Let’s have a look at how exploratory data analysis helps data workers.
- Identifying errors that have been made at the time of data collection and missing data areas.
- Identifying the most influential variables in a dataset.
- Mapping out the underlying structure of that data.
- Listing and highlighting outliers and anomalies.
- Estimating parameters, defining margins of error, or determining confidence intervals.
- Testing previously proposed hypotheses.
The key purpose of EDA is to examine the dataset while eliminating any assumption about what it may contain. By eliminating assumptions, data workers can identify potential causes and patterns for observed behaviors. Any of the two types of assumptions are made about raw datasets by the analysts – business assumptions and technical assumptions.
Business assumptions can often remain unrecognized and can impact the business problem without the researcher being aware of them consciously. Technical assumptions can be like no data is anyway corrupted in a dataset or no data is missing from it, which have to be correct so that the insights gained from statistical analysis prove to be true later.
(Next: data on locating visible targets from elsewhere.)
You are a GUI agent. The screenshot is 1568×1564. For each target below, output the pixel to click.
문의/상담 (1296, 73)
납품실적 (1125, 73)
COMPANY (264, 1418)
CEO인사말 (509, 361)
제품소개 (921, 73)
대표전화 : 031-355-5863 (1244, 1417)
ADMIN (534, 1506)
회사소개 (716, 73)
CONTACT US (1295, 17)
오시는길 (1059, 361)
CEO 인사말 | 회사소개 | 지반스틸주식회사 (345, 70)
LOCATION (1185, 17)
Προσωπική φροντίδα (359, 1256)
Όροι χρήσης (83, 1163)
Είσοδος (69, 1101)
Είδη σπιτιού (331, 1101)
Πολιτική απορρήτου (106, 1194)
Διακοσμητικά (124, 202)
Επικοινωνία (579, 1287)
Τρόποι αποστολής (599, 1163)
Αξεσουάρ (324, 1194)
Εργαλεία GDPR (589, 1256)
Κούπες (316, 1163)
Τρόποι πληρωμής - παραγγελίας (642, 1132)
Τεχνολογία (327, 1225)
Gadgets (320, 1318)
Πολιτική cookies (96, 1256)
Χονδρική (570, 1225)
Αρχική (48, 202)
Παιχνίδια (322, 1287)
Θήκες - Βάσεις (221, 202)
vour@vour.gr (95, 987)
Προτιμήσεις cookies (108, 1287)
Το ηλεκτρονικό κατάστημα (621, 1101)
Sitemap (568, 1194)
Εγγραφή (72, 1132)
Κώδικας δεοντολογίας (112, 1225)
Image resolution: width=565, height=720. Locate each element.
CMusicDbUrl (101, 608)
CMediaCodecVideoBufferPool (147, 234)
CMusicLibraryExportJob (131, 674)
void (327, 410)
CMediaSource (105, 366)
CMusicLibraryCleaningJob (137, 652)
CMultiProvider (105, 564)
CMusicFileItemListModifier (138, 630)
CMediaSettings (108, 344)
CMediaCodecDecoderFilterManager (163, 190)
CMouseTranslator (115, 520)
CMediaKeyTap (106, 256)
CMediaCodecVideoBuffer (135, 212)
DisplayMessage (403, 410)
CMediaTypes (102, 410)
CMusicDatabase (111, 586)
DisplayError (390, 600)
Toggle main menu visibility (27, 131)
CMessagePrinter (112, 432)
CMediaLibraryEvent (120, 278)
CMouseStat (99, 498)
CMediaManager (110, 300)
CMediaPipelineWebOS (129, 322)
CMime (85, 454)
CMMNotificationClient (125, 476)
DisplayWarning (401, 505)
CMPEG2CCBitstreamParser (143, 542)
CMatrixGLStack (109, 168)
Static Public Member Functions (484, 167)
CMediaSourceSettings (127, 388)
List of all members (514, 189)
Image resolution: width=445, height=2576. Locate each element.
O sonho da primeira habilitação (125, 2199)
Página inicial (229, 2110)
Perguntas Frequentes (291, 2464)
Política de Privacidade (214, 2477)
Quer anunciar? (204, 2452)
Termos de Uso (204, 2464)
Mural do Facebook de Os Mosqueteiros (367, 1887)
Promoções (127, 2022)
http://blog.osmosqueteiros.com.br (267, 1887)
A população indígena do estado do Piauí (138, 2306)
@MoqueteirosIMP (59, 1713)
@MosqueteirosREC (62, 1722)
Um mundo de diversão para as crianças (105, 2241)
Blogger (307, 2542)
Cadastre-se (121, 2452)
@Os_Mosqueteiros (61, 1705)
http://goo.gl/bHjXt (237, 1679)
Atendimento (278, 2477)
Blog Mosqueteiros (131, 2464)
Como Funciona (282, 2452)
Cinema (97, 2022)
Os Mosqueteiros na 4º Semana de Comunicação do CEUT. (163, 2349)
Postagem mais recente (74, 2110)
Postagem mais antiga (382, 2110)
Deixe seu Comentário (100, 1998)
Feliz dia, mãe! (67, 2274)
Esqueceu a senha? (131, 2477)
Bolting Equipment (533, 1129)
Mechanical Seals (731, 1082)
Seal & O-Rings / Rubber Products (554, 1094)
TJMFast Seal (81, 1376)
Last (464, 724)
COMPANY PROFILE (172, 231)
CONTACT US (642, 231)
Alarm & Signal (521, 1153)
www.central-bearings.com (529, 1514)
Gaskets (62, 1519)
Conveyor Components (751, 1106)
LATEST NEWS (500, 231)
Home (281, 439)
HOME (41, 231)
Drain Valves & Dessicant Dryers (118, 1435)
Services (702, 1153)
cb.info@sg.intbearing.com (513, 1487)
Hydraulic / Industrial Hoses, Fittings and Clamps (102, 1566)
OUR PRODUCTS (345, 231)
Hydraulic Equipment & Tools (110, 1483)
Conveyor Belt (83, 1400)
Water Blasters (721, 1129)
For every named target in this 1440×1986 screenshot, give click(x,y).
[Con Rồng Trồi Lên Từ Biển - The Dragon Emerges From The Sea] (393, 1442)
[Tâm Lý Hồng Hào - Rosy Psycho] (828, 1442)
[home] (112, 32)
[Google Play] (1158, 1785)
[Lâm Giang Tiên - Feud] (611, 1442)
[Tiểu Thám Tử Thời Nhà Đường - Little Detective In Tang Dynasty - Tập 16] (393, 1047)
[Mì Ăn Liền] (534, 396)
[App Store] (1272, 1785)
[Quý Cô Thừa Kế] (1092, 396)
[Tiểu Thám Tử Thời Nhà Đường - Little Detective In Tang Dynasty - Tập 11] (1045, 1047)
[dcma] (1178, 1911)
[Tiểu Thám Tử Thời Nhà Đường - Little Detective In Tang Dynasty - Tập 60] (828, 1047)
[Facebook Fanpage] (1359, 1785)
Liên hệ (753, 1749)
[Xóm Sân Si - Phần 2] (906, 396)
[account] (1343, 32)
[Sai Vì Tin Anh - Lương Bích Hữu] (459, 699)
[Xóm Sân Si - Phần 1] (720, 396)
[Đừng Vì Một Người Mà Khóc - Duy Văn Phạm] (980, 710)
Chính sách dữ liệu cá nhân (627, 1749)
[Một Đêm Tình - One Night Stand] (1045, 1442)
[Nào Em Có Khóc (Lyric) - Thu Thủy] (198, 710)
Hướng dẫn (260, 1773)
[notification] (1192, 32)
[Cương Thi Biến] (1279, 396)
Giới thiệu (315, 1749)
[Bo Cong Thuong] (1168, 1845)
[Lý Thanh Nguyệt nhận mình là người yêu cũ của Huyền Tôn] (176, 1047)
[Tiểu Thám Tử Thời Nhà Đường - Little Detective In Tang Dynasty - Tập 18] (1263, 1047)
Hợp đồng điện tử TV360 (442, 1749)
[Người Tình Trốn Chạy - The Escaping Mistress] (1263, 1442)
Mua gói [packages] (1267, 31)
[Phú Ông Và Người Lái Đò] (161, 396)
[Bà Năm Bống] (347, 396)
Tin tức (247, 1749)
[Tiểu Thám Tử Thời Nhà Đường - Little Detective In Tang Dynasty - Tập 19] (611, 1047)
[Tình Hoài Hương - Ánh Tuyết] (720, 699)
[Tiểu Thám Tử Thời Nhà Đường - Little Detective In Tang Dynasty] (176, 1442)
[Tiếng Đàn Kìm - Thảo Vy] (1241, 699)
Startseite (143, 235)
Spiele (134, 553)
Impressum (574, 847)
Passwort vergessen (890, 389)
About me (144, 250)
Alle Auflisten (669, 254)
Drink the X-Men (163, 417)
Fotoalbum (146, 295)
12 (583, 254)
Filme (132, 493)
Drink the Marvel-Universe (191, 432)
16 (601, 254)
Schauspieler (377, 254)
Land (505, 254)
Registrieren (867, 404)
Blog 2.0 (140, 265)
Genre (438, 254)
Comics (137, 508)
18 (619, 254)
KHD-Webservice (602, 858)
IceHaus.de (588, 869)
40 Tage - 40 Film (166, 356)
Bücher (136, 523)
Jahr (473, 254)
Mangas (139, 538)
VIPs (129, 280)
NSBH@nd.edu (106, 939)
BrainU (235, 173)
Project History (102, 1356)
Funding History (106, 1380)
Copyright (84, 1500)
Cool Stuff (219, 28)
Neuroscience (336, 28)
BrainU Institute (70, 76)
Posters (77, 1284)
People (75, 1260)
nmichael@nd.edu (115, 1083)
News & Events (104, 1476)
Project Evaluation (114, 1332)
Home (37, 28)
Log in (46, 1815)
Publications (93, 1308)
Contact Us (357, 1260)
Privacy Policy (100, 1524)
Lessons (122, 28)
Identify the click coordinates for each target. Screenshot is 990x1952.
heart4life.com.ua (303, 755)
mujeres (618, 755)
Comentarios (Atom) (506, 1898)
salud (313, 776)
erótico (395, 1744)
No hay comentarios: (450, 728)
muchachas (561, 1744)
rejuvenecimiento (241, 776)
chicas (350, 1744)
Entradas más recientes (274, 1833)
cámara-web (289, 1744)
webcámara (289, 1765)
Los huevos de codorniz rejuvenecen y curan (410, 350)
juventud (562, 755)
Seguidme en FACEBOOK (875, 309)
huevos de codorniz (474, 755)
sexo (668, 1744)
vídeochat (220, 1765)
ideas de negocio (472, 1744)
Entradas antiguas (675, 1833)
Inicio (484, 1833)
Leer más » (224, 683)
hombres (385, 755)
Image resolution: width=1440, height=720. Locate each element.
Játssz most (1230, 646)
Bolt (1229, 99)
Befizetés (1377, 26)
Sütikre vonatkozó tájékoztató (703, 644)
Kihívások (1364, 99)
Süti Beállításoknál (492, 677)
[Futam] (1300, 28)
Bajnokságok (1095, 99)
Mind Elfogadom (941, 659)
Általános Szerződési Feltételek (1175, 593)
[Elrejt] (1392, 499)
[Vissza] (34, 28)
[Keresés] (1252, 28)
Other stages in a machine learning model
The main goal of using the above data workflow steps is to train the highest performing model possible, with the help of the pre-processed data. The types of methods used to cater to this purpose include supervised learning and unsupervised learning.
In the former, the machine learning model is provided with data that is labeled. In unsupervised learning, the model is provided with uncategorized, unlabeled data and the algorithms of the system act on that data without prior training.
Next comes the evaluation stage, which is an integral part of a machine learning model development process. It helps data workers find the best model that represents the data and evaluate how well that model will perform in the future.
Final takeaway
So, we learned about the data workflows for a machine learning model and discussed various steps in order to understand the topic better. It’s important to remember that a machine learning model is only as good as the data it’s provided with and the ability of the algorithms to consume it.
In data science, one of the most important skills is the ability to assess machine learning. In the field of data science, there isn’t any shortage of techniques to perform a wide range of high-end tasks. However, what it probably does lack is how to solve non-standard business problems and this is where machine learning techniques fit in the picture perfectly.